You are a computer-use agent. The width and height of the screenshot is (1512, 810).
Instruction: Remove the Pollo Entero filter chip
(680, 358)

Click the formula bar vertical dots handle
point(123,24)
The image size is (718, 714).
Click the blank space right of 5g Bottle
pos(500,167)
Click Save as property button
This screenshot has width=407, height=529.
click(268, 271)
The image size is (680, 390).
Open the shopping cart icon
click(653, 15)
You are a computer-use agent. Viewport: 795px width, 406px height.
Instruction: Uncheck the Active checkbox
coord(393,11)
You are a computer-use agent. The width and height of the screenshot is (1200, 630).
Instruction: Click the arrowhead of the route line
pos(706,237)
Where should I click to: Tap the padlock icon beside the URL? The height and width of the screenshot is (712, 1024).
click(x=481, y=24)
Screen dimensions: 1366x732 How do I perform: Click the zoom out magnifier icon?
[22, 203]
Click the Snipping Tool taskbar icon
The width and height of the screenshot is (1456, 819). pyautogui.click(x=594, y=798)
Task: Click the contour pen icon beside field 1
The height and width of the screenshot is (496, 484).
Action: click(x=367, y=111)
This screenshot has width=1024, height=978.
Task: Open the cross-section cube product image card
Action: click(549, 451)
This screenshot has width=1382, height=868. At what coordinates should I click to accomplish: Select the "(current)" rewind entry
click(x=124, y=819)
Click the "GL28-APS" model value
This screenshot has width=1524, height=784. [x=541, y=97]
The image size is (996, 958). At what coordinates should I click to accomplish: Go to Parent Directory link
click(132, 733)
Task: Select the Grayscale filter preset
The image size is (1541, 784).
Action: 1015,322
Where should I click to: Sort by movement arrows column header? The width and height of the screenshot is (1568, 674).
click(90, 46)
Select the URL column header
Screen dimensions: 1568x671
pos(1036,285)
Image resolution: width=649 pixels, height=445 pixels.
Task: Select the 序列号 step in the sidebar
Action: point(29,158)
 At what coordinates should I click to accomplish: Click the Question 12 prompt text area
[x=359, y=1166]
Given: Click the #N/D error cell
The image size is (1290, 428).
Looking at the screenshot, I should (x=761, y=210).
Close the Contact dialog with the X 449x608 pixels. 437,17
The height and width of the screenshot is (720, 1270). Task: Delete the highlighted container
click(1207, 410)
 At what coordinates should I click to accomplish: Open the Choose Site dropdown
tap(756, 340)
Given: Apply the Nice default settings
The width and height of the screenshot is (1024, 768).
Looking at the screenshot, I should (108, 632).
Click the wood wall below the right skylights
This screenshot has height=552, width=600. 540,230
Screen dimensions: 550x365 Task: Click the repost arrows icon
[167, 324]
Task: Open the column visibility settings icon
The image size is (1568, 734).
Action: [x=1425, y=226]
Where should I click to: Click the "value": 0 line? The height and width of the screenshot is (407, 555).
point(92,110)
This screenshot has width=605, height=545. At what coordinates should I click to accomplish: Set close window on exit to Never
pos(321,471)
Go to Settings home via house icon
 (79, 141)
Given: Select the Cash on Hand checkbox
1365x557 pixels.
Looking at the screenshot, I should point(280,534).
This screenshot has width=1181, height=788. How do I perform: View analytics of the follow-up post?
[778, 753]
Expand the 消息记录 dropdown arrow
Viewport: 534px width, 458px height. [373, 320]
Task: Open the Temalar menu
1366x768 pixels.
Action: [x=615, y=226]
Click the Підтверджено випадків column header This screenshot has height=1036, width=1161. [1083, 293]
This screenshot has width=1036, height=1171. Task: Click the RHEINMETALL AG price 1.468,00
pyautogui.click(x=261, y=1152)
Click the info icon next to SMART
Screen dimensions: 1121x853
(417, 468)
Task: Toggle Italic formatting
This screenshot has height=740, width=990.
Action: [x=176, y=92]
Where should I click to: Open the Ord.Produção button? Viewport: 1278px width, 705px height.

◆ **Task**
Return the lines of the records that begin at the line containing "Task: Open the column" and stop after the line containing "point(92,110)", copied with no changes.

◆ **Answer to this problem**
Task: Open the column visibility settings icon
The image size is (1568, 734).
Action: [x=1425, y=226]
Where should I click to: Click the "value": 0 line? The height and width of the screenshot is (407, 555).
point(92,110)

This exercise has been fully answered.